Il terzo rimane estraneo alla stipulazione:

il suo ruolo si limita alla dichiarazione di voler profittare del beneficio, all’eventuale dichiarazione di rifiuto dello stesso, venendo ad assumere una posizione che si può definire come esterna rispetto alla fattispecie contrattuale.

Perché si abbia contratto a favore di terzi è indispensabile che stipulante e promittente abbiano espressamente convenuto a vantaggio di costui non un mero vantaggio di fatto, di natura eminentemente economica.

E’ necessaria l’attribuzione al terzo di un vero e proprio diritto soggettivo, eventualmente azionabile in giudizio in caso di inadempimento dell’obbligato.

Il contratto a favore di terzi si differenzia dalla rappresentanza sia diretta sia indiretta nota.

Lo stipulante non agisce né in nome né per conto del terzo, che non assume mai la veste di parte del contratto, neppure quando abbia dichiarato di volere profittare della stipulazione in suo favore.

Lo stipulante agisce, inoltre, in nome proprio e nel proprio interesse permanendo, in qualità di contraente, titolare di tutti i diritti e i doveri scaturenti dal contratto:

costui è per il terzo soltanto la fonte dell’attribuzione prevista a suo favore, e questo spiega perché il perfezionamento del contratto con il quale il genitore viene ad acquistare diritti su un bene oppure ad assicurarsi l’effettuazione di prestazioni a favore del figlio minore non abbisogna di alcuna autorizzazione tutoria.

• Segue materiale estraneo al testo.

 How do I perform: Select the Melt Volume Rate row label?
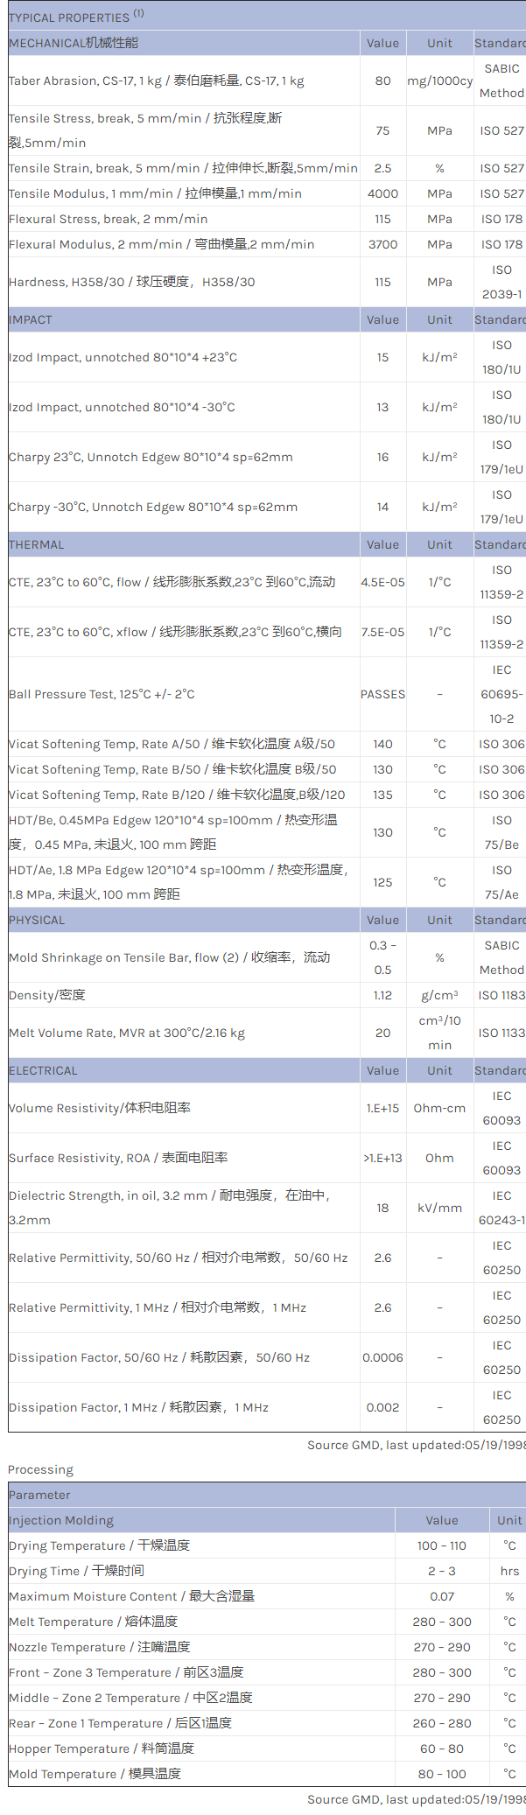[127, 1034]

La figura del contratto a favore di terzi pone una vera e propria regola che informa con maggiore compiutezza il principio di relatività degli effetti contrattuali.

Se il terzo non può mai essere pregiudicato dagli effetti del contratto concluso tra altri soggetti, può tuttavia giovarsi dell’efficacia favorevole.

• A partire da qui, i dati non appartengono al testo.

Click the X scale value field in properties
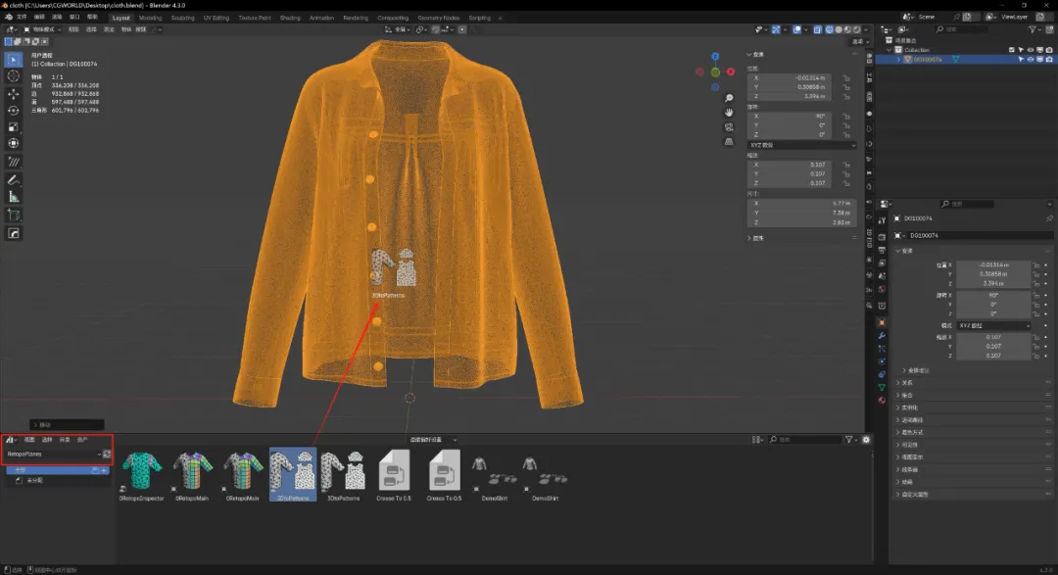 (992, 337)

Questo implica che il beneficio che scaturisce per il terzo dalla stipulazione in suo favore, sia “puro”, vale a dire non implichi l’assunzione da parte di costui di correlativi obblighi o oneri.

Non si può parlare di contratto a favore di terzo quando al terzo sia messa a disposizione una posizione dalla quale scaturiscano diritti e correlativi obblighi.

Sarebbe in questo caso più appropriato parlare di una eventuale proposta alla quale l’oblato è libero di aderire, assumendo così la veste dell’accettante, quindi della parte.

Nella stipulazione a favore del terzo, egli invece rimane tale proprio perché non gli incombono situazioni giuridiche soggettive passive.

L’opinione prevalente è favorevolmente orientata nel senso che il contratto a favore di terzi produca effetti traslaticvi reali.

L’effetto del trasferimento di un diritto reale non potrebbe comportare l’assunzione da parte del terzo di obblighi, quello che accadrebbe nel caso di attribuzione ex art. 1411 del codice civile, di una enfiteusi, di un diritto di usufrutto, della proprietà stessa.

In questi casi, alla titolarità del diritto si associano una serie di oneri, che riguardano il fatto di dovere apportare miglioramenti al bene, il pagamento di imposte, le spese di manutenzione, che impediscono di configurare l’effetto favorevole per il terzo come “puro”.

Questo non accade, al contrario, in tema di costituzione di diritto di servitù, in relazione al quale la giurisprudenza, ha ammesso esplicitamente la costituzione ex art. 1411 del codice civile.

Questione da considerare separatamente è quella della trascrizione del contratto, con particolare riferimento all’esercizio della facoltà di revoca dello stipulante.

Elementi di importanza centrale allo scopo di delineare meglio la figura, sono costituiti dall’interesse dello stipulante all’attribuzione del vantaggio al terzo, cioè all’elemento causale stesso del contratto a favore di terzo nonché dalla disamina del meccanismo di perfezionamento dell’attribuzione del vantaggio al terzo.

Costui, acquista il diritto per effetto della semplice stipulazione a suo favore.

Essa può essere revocata o modificata dallo stipulante sino al momento nel quale il terzo non abbia dichiarato di volerne profittare ( comma 2 art. 1411 c.c.).